INPUT RECORDS:
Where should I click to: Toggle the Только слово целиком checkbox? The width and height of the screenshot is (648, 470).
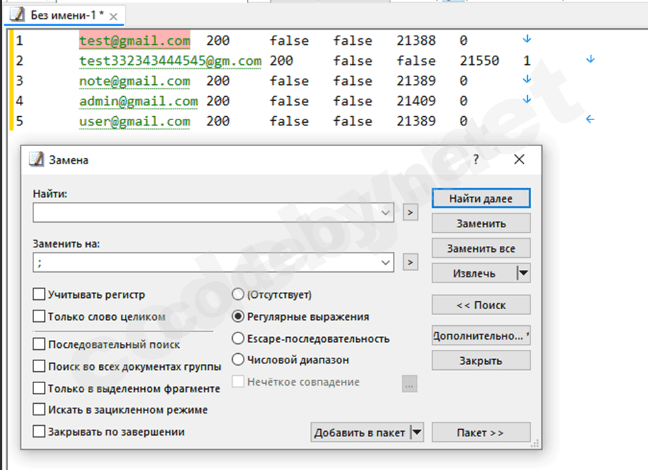coord(39,317)
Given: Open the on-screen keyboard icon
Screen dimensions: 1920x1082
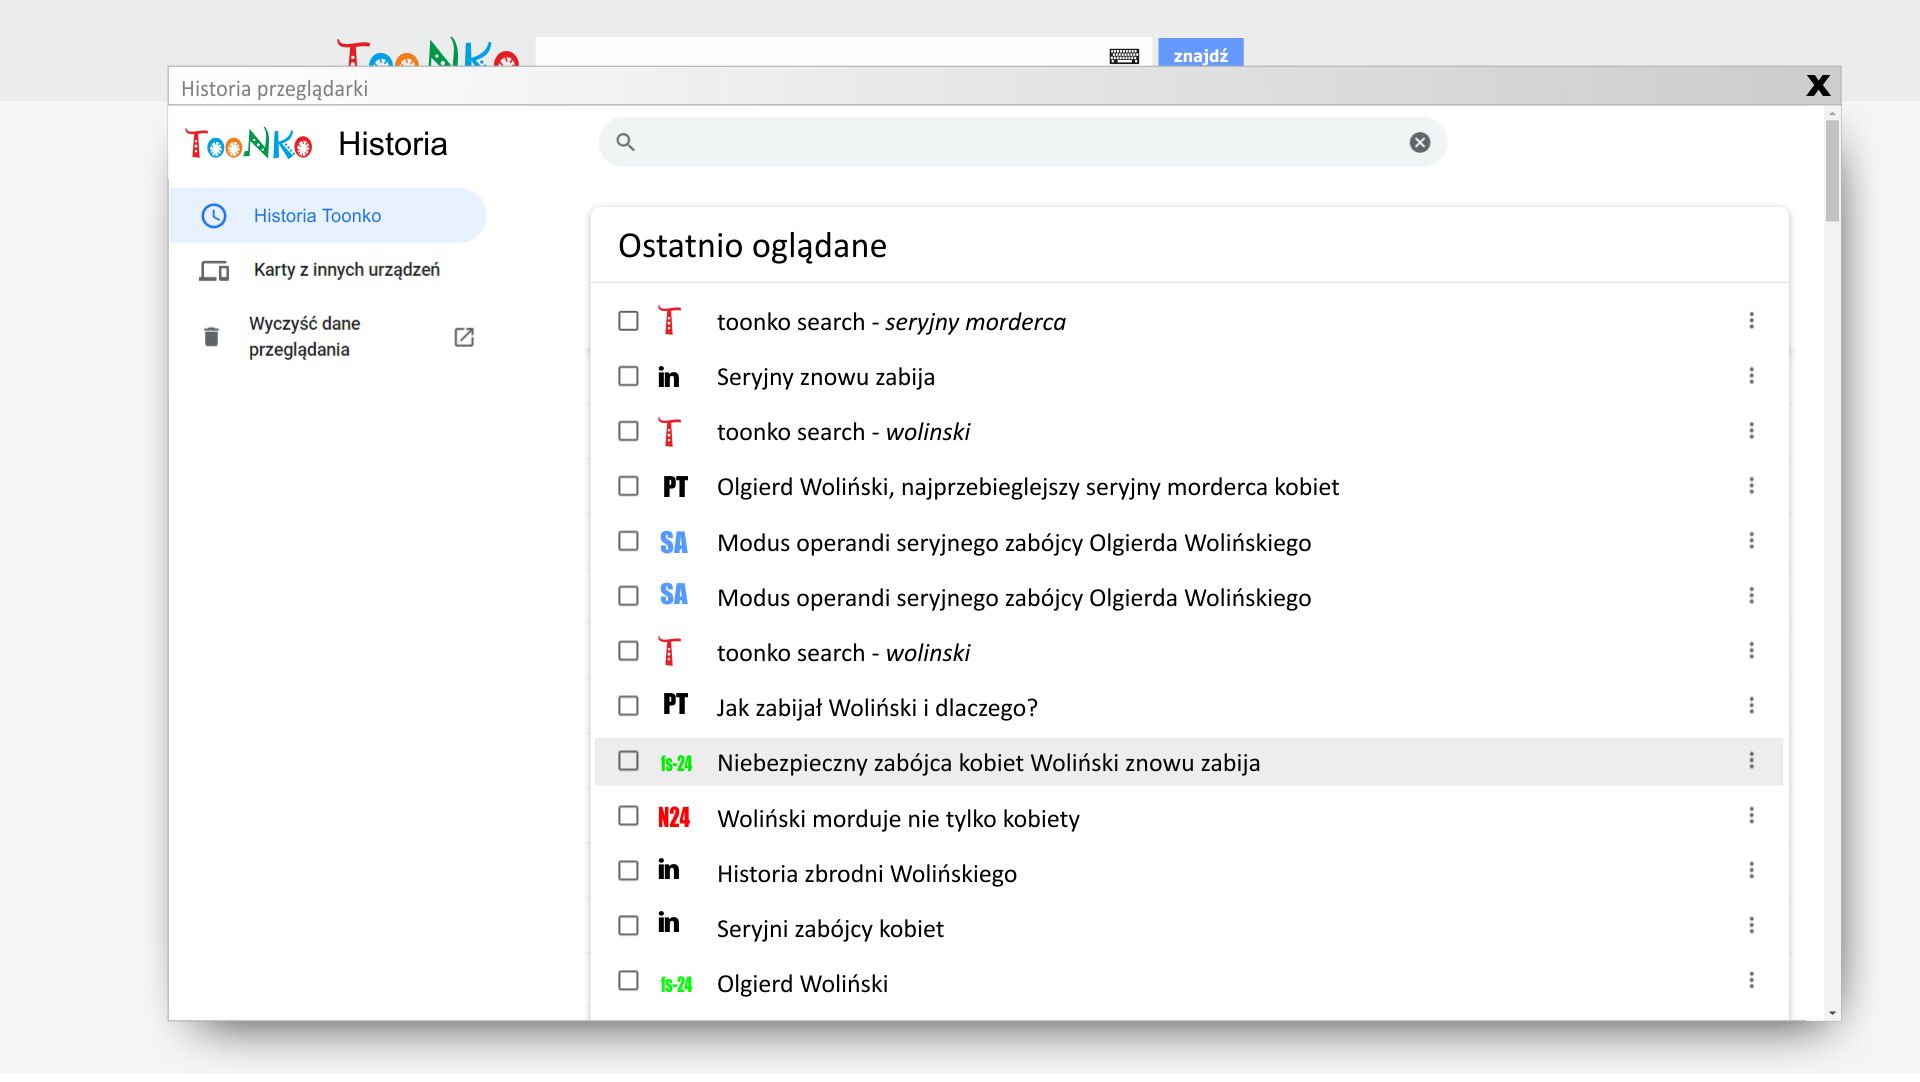Looking at the screenshot, I should (x=1124, y=56).
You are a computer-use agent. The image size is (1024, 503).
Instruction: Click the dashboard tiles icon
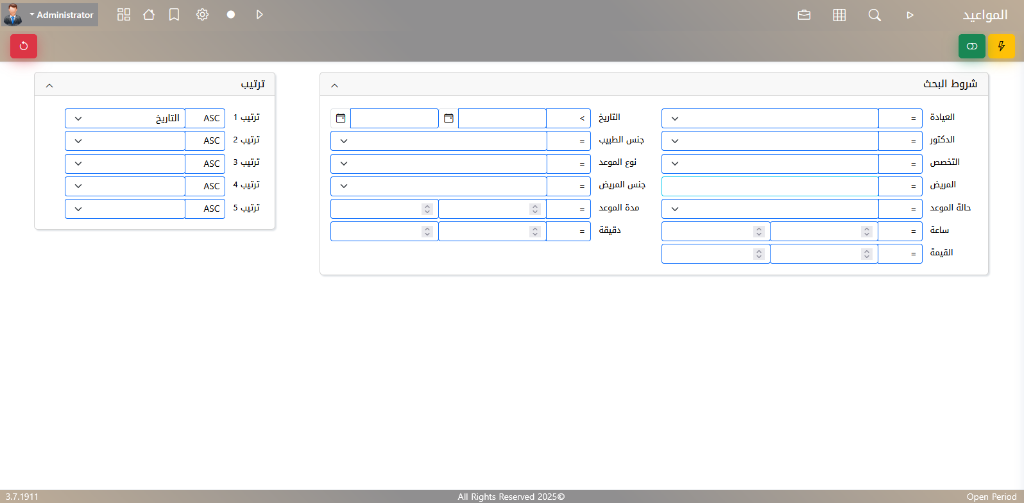(124, 15)
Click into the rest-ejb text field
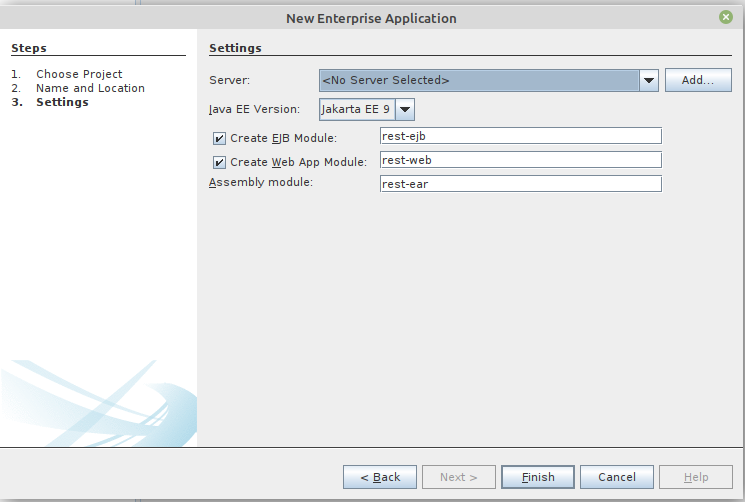 [x=520, y=136]
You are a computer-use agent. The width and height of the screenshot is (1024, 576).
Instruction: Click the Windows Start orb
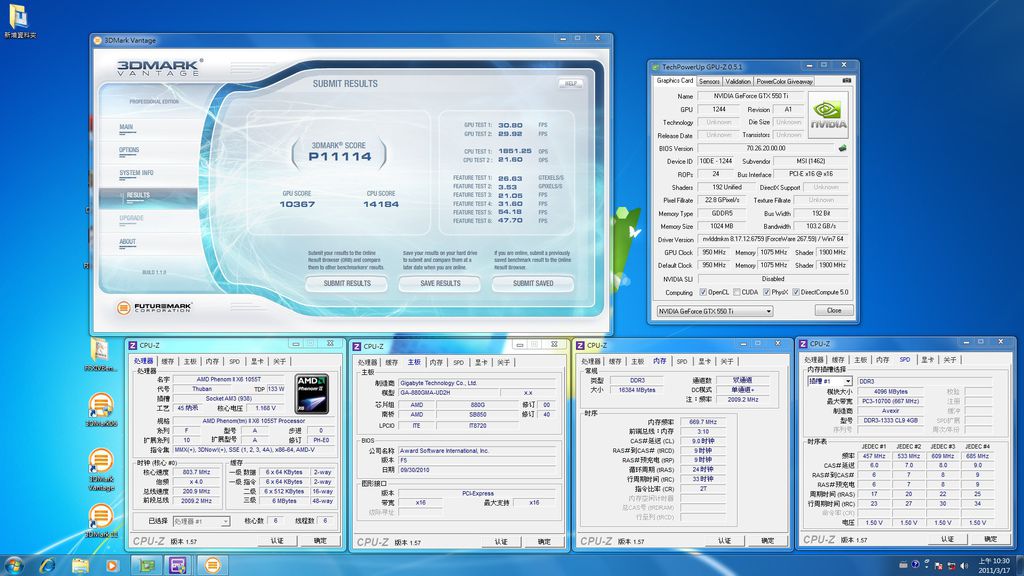[14, 565]
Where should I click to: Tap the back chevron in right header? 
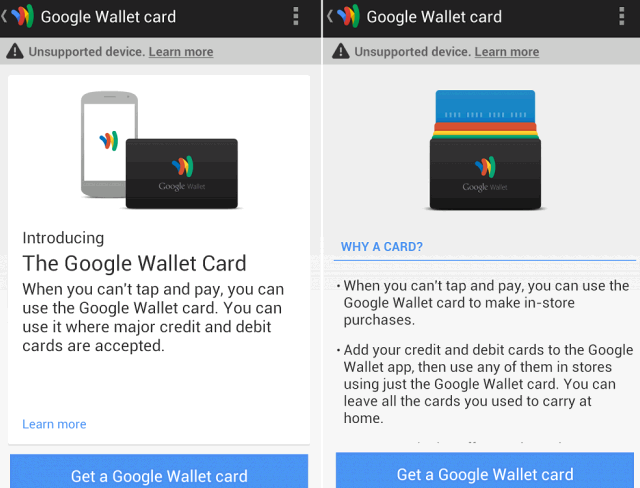(330, 16)
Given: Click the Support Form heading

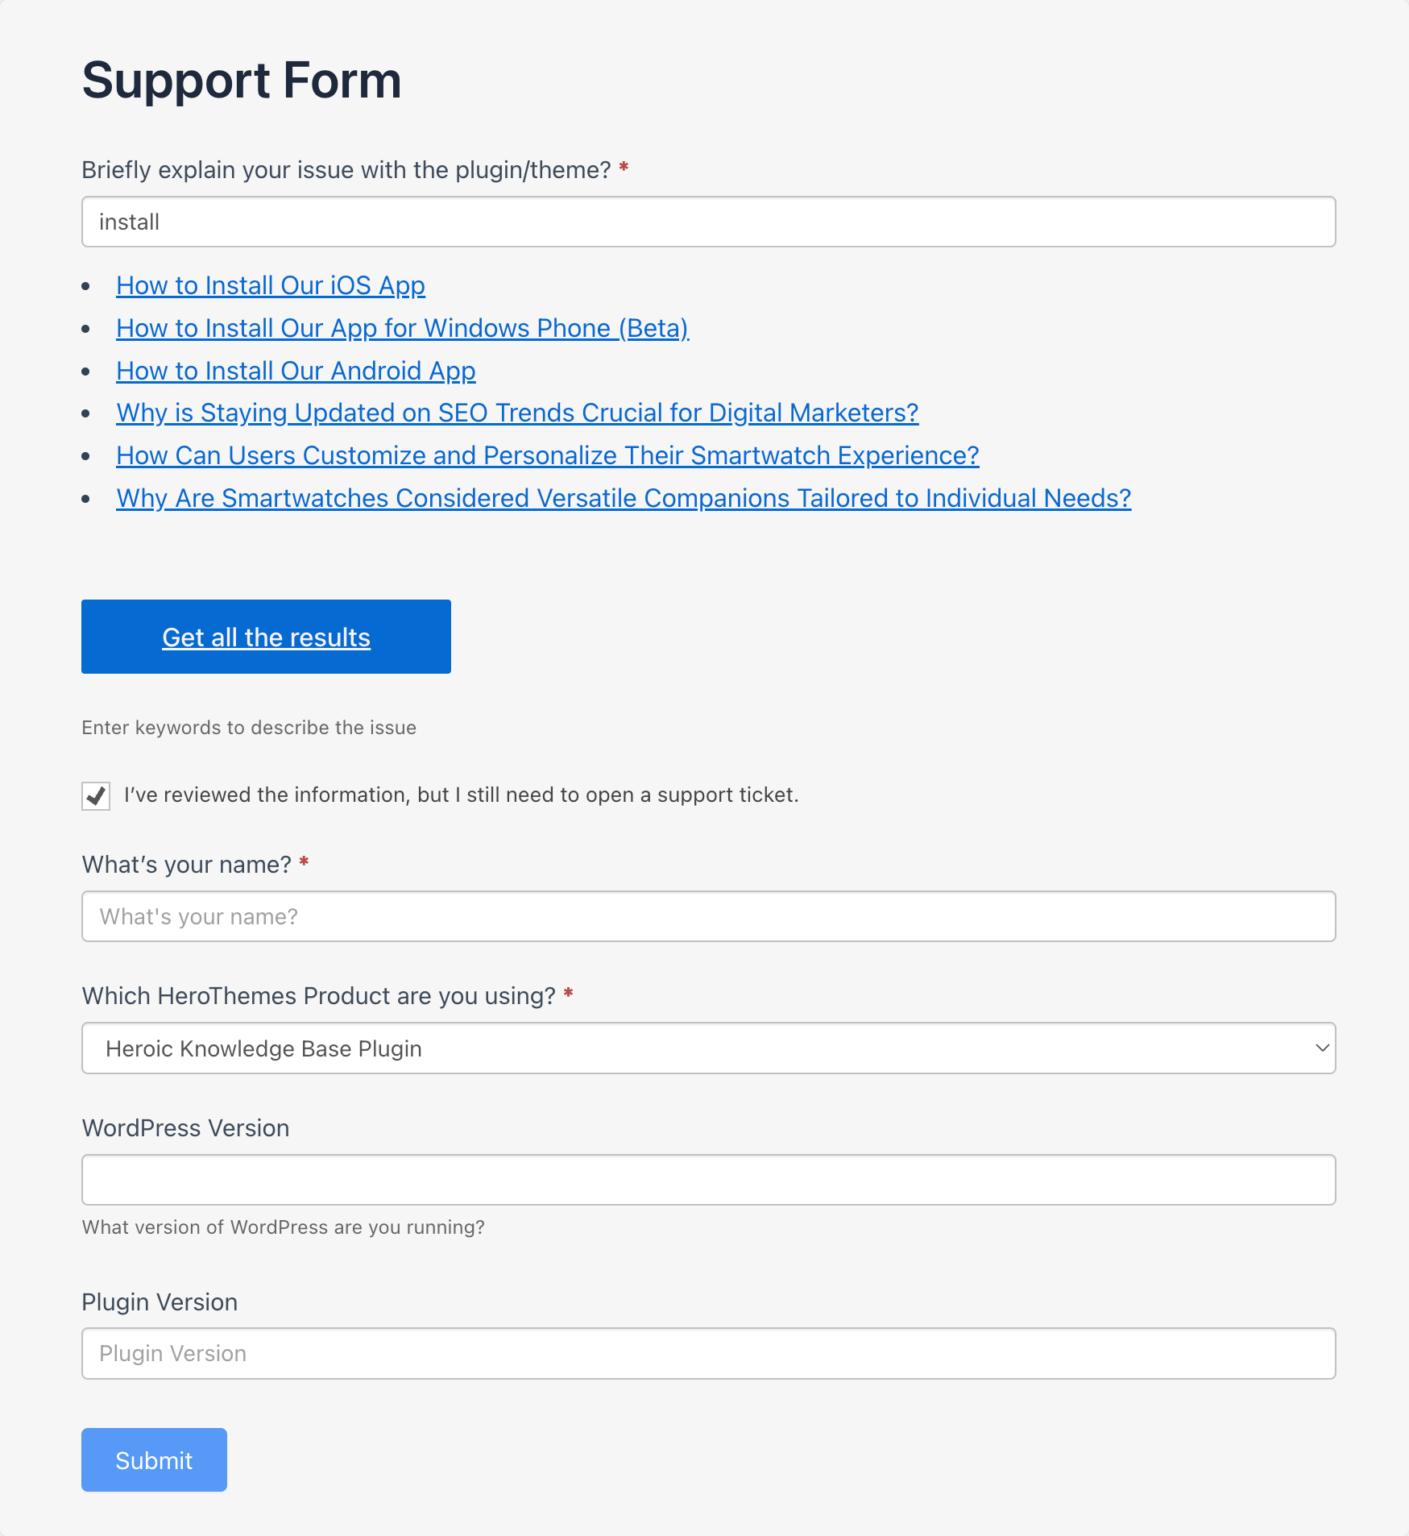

TASK OBJECTIVE: Transcribe all the lines above exactly; any image among them is skipped.

RESULT OF THIS EXERCISE:
Where should I click to: Toggle the Только слово целиком checkbox? The width and height of the screenshot is (648, 470).
coord(39,317)
Given: Open the on-screen keyboard icon
Screen dimensions: 1920x1082
Looking at the screenshot, I should (x=1124, y=56).
You are a computer-use agent. The image size is (1024, 503).
Instruction: Click the dashboard tiles icon
(124, 15)
Click into the rest-ejb text field
 [x=520, y=136]
You are a computer-use agent. The width and height of the screenshot is (1024, 576).
Instruction: Click the Windows Start orb
[14, 565]
Where should I click to: Tap the back chevron in right header? 
(330, 16)
Given: Click the Support Form heading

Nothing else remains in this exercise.